:: TASK INPUTS ::
::::
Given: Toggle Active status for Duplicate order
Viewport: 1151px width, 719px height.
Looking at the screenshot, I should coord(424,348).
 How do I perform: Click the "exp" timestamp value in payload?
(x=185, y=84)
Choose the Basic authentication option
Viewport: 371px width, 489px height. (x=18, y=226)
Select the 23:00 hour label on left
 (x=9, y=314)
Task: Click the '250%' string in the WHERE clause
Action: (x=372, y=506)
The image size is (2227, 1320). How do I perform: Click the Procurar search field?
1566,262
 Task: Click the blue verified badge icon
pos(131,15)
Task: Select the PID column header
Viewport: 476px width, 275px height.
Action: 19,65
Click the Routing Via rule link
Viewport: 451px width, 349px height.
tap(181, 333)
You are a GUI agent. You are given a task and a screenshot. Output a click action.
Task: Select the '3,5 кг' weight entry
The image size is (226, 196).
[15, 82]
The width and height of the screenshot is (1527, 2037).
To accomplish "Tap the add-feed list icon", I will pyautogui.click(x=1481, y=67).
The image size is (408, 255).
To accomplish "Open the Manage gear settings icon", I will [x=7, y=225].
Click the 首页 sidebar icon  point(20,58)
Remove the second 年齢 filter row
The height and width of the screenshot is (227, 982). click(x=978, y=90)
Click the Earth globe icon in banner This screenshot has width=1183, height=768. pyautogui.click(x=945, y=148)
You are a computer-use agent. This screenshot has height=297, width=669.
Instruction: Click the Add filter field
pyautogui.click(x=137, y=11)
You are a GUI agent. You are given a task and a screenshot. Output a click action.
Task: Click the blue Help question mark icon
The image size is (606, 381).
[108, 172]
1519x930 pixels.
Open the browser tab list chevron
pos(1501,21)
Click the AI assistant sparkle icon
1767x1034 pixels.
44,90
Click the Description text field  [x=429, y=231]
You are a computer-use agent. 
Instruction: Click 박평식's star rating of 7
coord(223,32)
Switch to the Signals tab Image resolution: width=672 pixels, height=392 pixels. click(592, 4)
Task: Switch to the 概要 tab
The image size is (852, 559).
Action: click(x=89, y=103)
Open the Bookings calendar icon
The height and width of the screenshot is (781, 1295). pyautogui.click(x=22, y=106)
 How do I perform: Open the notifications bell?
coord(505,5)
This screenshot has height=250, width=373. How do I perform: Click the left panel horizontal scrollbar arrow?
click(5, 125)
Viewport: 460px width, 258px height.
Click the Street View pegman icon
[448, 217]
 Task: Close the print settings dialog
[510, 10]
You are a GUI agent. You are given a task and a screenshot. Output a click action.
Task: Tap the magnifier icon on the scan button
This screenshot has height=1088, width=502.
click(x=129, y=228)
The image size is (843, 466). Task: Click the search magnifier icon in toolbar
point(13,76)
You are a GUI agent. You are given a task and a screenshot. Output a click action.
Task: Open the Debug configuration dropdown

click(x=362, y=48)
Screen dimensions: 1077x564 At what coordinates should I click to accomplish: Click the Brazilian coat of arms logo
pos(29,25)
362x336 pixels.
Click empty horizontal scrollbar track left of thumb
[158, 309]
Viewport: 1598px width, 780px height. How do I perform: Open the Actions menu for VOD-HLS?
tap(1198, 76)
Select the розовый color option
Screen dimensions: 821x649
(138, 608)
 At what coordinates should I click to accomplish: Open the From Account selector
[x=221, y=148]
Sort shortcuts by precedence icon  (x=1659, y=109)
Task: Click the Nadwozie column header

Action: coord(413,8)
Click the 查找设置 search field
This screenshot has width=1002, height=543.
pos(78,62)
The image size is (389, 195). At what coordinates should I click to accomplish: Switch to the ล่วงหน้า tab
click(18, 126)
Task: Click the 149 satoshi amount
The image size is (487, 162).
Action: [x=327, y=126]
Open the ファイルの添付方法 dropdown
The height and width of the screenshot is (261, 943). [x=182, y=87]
::::
:: EXERCISE ::
Please reproduce each item above word for word, covering every one of them.

:: EXPECTED OUTPUT ::
Given: Toggle Active status for Duplicate order
Viewport: 1151px width, 719px height.
Looking at the screenshot, I should coord(424,348).
 How do I perform: Click the "exp" timestamp value in payload?
(x=185, y=84)
Choose the Basic authentication option
Viewport: 371px width, 489px height. (x=18, y=226)
Select the 23:00 hour label on left
 (x=9, y=314)
Task: Click the '250%' string in the WHERE clause
Action: (x=372, y=506)
The image size is (2227, 1320). How do I perform: Click the Procurar search field?
1566,262
 Task: Click the blue verified badge icon
pos(131,15)
Task: Select the PID column header
Viewport: 476px width, 275px height.
Action: 19,65
Click the Routing Via rule link
Viewport: 451px width, 349px height.
tap(181, 333)
You are a GUI agent. You are given a task and a screenshot. Output a click action.
Task: Select the '3,5 кг' weight entry
The image size is (226, 196).
[15, 82]
The width and height of the screenshot is (1527, 2037).
To accomplish "Tap the add-feed list icon", I will pyautogui.click(x=1481, y=67).
The image size is (408, 255).
To accomplish "Open the Manage gear settings icon", I will [x=7, y=225].
Click the 首页 sidebar icon  point(20,58)
Remove the second 年齢 filter row
The height and width of the screenshot is (227, 982). click(x=978, y=90)
Click the Earth globe icon in banner This screenshot has width=1183, height=768. pyautogui.click(x=945, y=148)
You are a computer-use agent. This screenshot has height=297, width=669.
Instruction: Click the Add filter field
pyautogui.click(x=137, y=11)
You are a GUI agent. You are given a task and a screenshot. Output a click action.
Task: Click the blue Help question mark icon
The image size is (606, 381).
[108, 172]
1519x930 pixels.
Open the browser tab list chevron
pos(1501,21)
Click the AI assistant sparkle icon
1767x1034 pixels.
44,90
Click the Description text field  [x=429, y=231]
You are a computer-use agent. 
Instruction: Click 박평식's star rating of 7
coord(223,32)
Switch to the Signals tab Image resolution: width=672 pixels, height=392 pixels. click(592, 4)
Task: Switch to the 概要 tab
The image size is (852, 559).
Action: click(x=89, y=103)
Open the Bookings calendar icon
The height and width of the screenshot is (781, 1295). pyautogui.click(x=22, y=106)
 How do I perform: Open the notifications bell?
coord(505,5)
This screenshot has height=250, width=373. How do I perform: Click the left panel horizontal scrollbar arrow?
click(5, 125)
Viewport: 460px width, 258px height.
Click the Street View pegman icon
[448, 217]
 Task: Close the print settings dialog
[510, 10]
You are a GUI agent. You are given a task and a screenshot. Output a click action.
Task: Tap the magnifier icon on the scan button
This screenshot has height=1088, width=502.
click(x=129, y=228)
The image size is (843, 466). Task: Click the search magnifier icon in toolbar
point(13,76)
You are a GUI agent. You are given a task and a screenshot. Output a click action.
Task: Open the Debug configuration dropdown

click(x=362, y=48)
Screen dimensions: 1077x564 At what coordinates should I click to accomplish: Click the Brazilian coat of arms logo
pos(29,25)
362x336 pixels.
Click empty horizontal scrollbar track left of thumb
[158, 309]
Viewport: 1598px width, 780px height. How do I perform: Open the Actions menu for VOD-HLS?
tap(1198, 76)
Select the розовый color option
Screen dimensions: 821x649
(138, 608)
 At what coordinates should I click to accomplish: Open the From Account selector
[x=221, y=148]
Sort shortcuts by precedence icon  (x=1659, y=109)
Task: Click the Nadwozie column header

Action: coord(413,8)
Click the 查找设置 search field
This screenshot has width=1002, height=543.
pos(78,62)
The image size is (389, 195). At what coordinates should I click to accomplish: Switch to the ล่วงหน้า tab
click(18, 126)
Task: Click the 149 satoshi amount
The image size is (487, 162).
Action: [x=327, y=126]
Open the ファイルの添付方法 dropdown
The height and width of the screenshot is (261, 943). [x=182, y=87]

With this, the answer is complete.